A Chat with Dan's Papers Cover Artist Carol Gold
“Rural Route, a view in Wading River,” may be typical of Carol Gold’s work, which she describes on as vibrant seascapes and landscapes rendered in oil on linen. She feels it’s also typical of the feeling her paintings evoke in viewers who tell her that they feel as though they could walk right into her scenes. The mailbox is an inviting compositional touch in an intensely sunny scene, trees so full and ripe that the leaves cast shadows on themselves.
Gold was a supervisor and assistant principal in New York City schools and taught art for 30 years. She has been painting since she was a child. Attending an Art Academic Program at Washington Irving High School, earned a B.S. in Art Education and a Master of Fine Arts at Pratt Institute and took additional painting studies at Queens College.
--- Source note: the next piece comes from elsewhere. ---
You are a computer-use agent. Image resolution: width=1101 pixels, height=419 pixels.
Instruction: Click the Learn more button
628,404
She taught required art courses in Queens high schools and also started innovative beautification projects that served local neighborhoods and communities.
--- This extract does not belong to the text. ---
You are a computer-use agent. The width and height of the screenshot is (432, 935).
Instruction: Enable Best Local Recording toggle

Eventually, she moved on to supervising a broad number of programs in the arts and humanities, including dance, music and foreign languages. Retired for a number of years now, she speaks with pride of both teaching and training teachers. She cites as particular influences Pratt teachers Philip Pearlstein, known primarily for his Modernist Realism nudes, and the painter Jacob Lawrence, who is regarded as a painter of dynamic cubism. Both enhanced her sense of composition, Pearlstein with his diagonals and unusual points of view and Lawrence with his bold colors and rhythm.
You paint and show in Florida as well as on Long Island. Are there distinguishing features you try to capture in each place?
Long Island locales differ from those in Florida and the Caribbean in coloration, especially in regard to water. Painting water is challenging because of its surfaces, transparency, color, reflection of light and motion. Florida is basically new, young and flat. The East End has distinctive large trees, hills and extraordinary light. That’s probably a maple in “Rural Route” but it’s the backlit effects I was going for. I do have wonderful light in Florida, though, and am president in Boynton Beach of an art group whose adult members gather weekly, for free, to do figure drawing, still lifes and to exhibit.
Do you paint en plein air and use photos?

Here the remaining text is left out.